From the line containing "You are a GUI" through the last line of the material, copy every line exactly, both ends inclusive; do not copy pictures.

┄┄┄┄┄┄┄┄┄┄┄┄┄┄┄┄┄┄┄┄

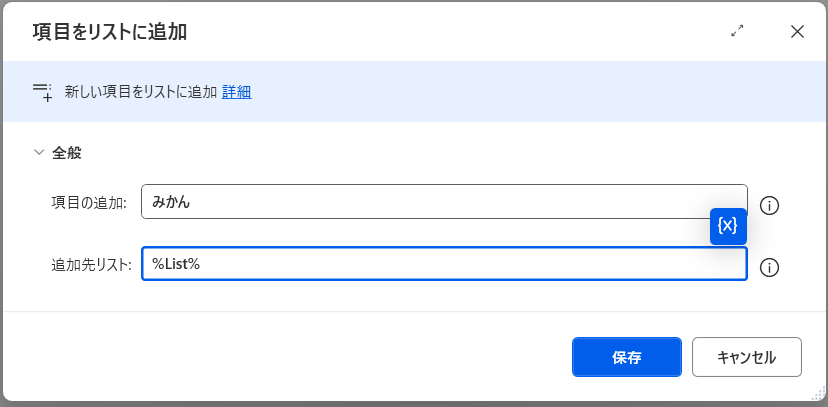Collapse the 全般 section chevron

[39, 153]
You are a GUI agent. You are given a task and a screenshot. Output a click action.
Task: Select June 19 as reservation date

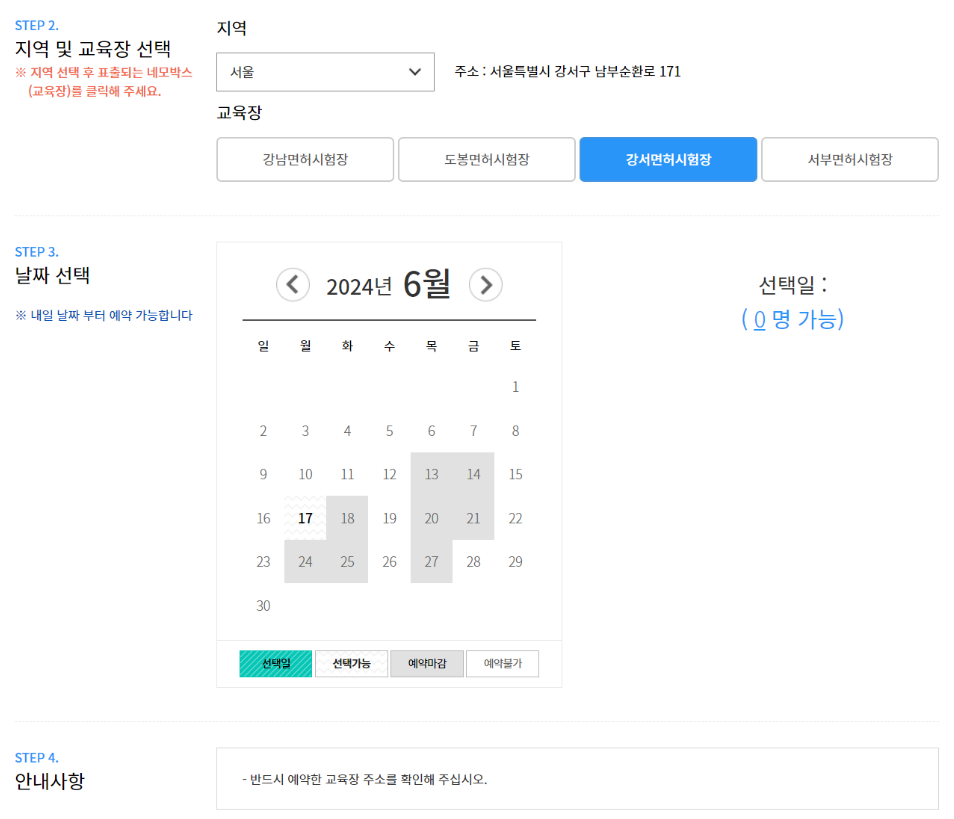[x=389, y=518]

┄┄┄┄┄┄┄┄┄┄┄┄┄┄┄┄┄┄┄┄

== SOLUTION FOR THIS EXERCISE ==
You are a GUI agent. You are given a task and a screenshot. Output a click action.
Task: Select June 19 as reservation date

[x=389, y=518]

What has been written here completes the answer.